Abbandoni e crudeltà
«Purtroppo - prosegue la Rosy - gli abbandoni non accennano a diminuire: nel solo periodo di Natale la colonia si è ingrandita di almeno 10 nuovi esemplari». Per arginare il fenomeno Palazzo Marino fa quello che può: «Gli abbandoni - dice Gianluca Comazzi, Garante per la tutela degli animali di fresca nomina comunale - sono un malcostume che intendiamo debellare sia col potenziamento e la valorizzazione delle Guardie zoofile, sia con l’apposizione di cartelli di avvertimento in tutta l’area del Castello: dal 2004 l’abbandono degli animali è punito dal Codice penale con la reclusione fino a un anno».
Per ora Rosy si arrangia come può. Non apre solo scatolette: si accorge quando le bestiole presentano sintomi preoccupanti, riesce a avvicinarle e le porta dal veterinario, si mette alla ricerca dei dispersi che ritrova a volte intrappolati nei luoghi più inaccessibili del maniero; seleziona i nuovi arrivi (soprattutto gatte abbandonate con cucciolata al seguito) per portarli alla Asl a sterilizzarli. Insomma fa tutto il possibile per aumentare il benessere della colonia che è davvero relativo: se gli ospiti del Castello potessero parlare, ne avrebbero di cose da raccontare! Anzitutto che nessuno di loro muore a causa di malattie bensì sbranato dal cane di un padrone sadico, o semplicemente lasciato a scorrazzare nei prati; o a causa di una sassata o di un calcio dato troppo forte dal solito «bambino-lupo»: episodi che spesso si verificano tra l’indifferenza di passanti, genitori e perfino insegnanti. «Una mancanza di rispetto - dice Edgar Meyer, presidente di Gaia, associazione animalista e ambientalista - che ormai si verifica solo a Milano. Il rimedio? Le amministrazioni di Genova, Firenze e Roma, per esempio, hanno dichiarato i gatti allo stato libero patrimomio bioculturale della città proprio per scoraggiare piccoli e grandi sadismi ai loro danni».
Amici dei gatti
Ma qualcosa si sta muovendo anche a Milano dove da poco si è costituita la Associazione amici dei gatti del Castello formata da Comune, Gaia e Oipa (Organizzazione internazionale protezione animali). Questo nuovo organismo ha già ottenuto da un produttore di cibo per gatti, la Almo Nature di Genova, una donazione di 105 chili di crocchette e di 5mila 220 tra scatolette e buste di cibo per sfamare con prodotti di buona qualità la colonia per circa un anno.
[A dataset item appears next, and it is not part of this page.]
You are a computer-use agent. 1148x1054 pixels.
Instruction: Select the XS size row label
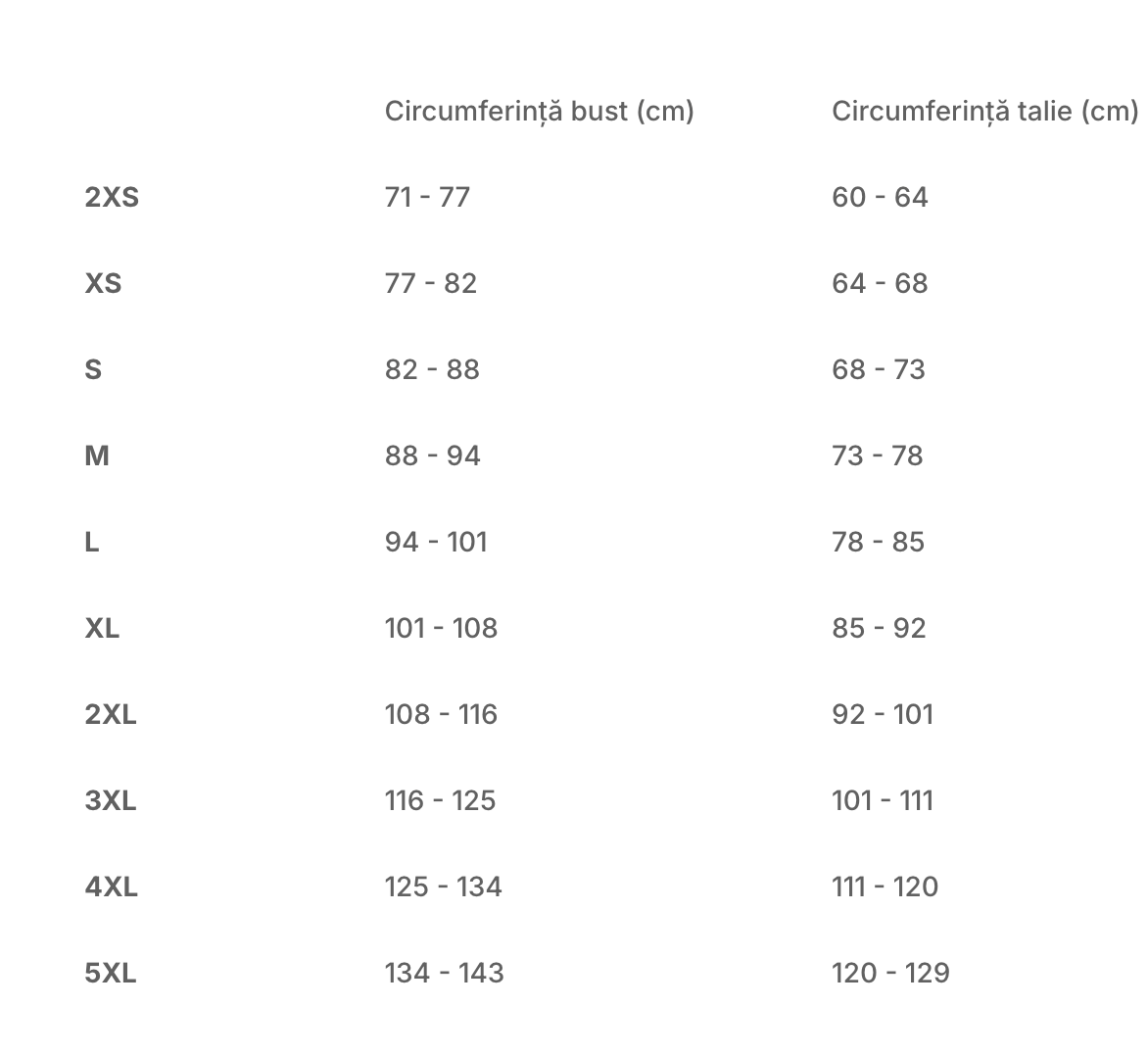[x=103, y=284]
Gli Amici dei gatti hanno poi ideato un calendario con le foto dei beniamini sforzeschi che è in vendita alla libreria del Castello: «Un’iniziativa - dice ancora Comazzi - con cui speriamo di raggranellare abbastanza soldi per migliorare la non facile condizione di questi animali abbandonati che la legge 281 del 1991 e il regolamento comunale tutelano».


Rosy è contenta, ma non del tutto: «Lo sarei - conclude - se nei fossati del Castello mettessero qualche struttura in legno per consentire ai mici abbandonati di non essere sempre a contatto con fango e umidità: qui durante l’inverno riniti, reumatismi e artriti la fanno da padroni».